Gesetz untergräbt die Pressefreiheit in Japan

Das Gesetz steht unter großer Kritik, da das Gesetz das Recht der Öffentlichkeit auf Informationen und die Pressefreiheit in Japan untergräbt.

Angesichts der Reduzierung der Zahl der Behörden sagen einige Experten, dass die japanische Regierung den Umfang zunächst breiter als nötig festgelegt hat, ohne sorgfältig zu prüfen, ob dies erforderlich ist.

„Die Tatsache, dass die dem Gesetz unterliegenden Behörden in der fünf Jahre später durchgeführten Überprüfung signifikant reduziert wurden, zeigt, dass die Prüfungen zum Zeitpunkt der Verabschiedung des Gesetzes unzureichend waren“, so Kenta Yamada, Professor an der Senshu University in Tokyo.
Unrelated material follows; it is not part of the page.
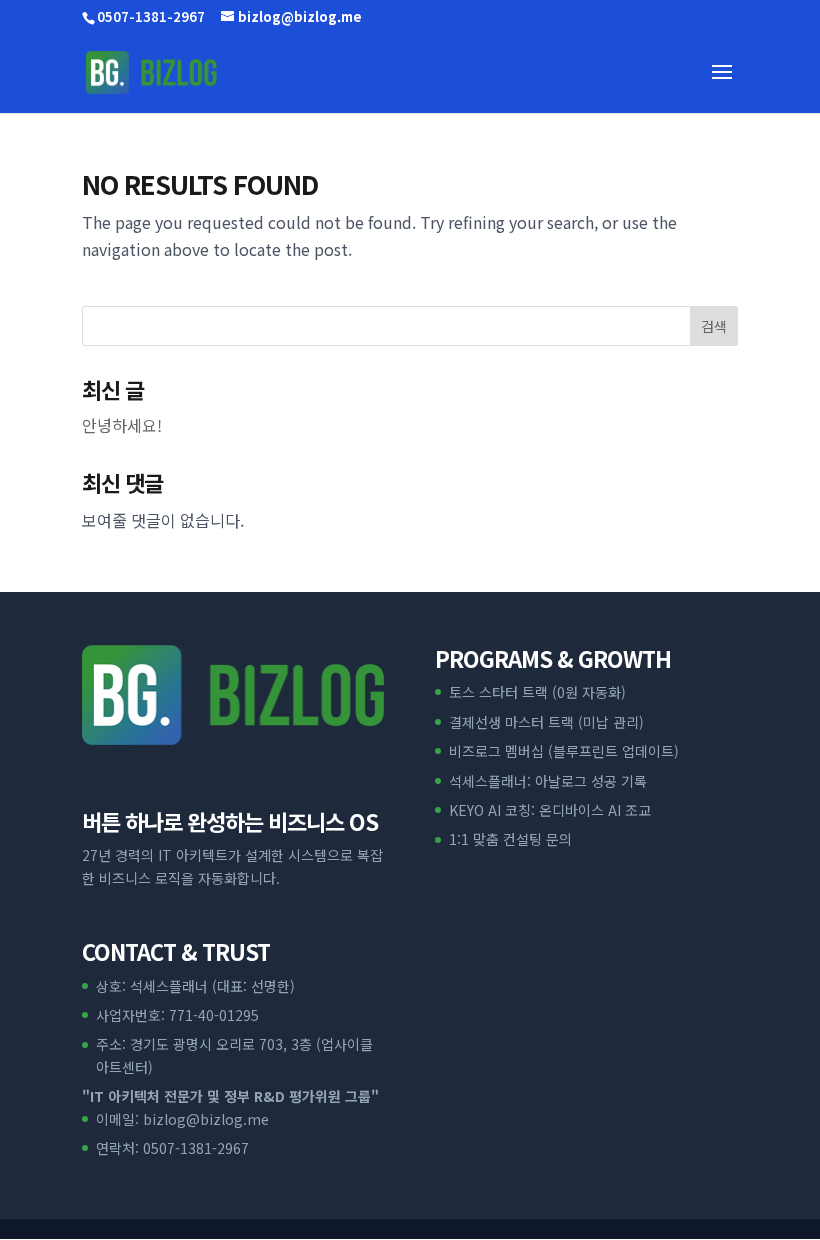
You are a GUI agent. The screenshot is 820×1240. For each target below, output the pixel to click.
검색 (714, 326)
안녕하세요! (122, 425)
„Wir können nicht sagen, dass die Diät ihre Rolle, Kontrollen durchzusetzen, auch ausreichend erfüllt hat, sodass wir dringend eine grundlegende Überprüfung brauchen“, fügte er hinzu.

Kabinettschef Yoshihide Suga sagte am Dienstag auf einer Pressekonferenz, das Gesetz habe zu einer Erhöhung unserer internationalen Glaubwürdigkeit und Japans Zugangs zu wichtigeren Informationen beigetragen.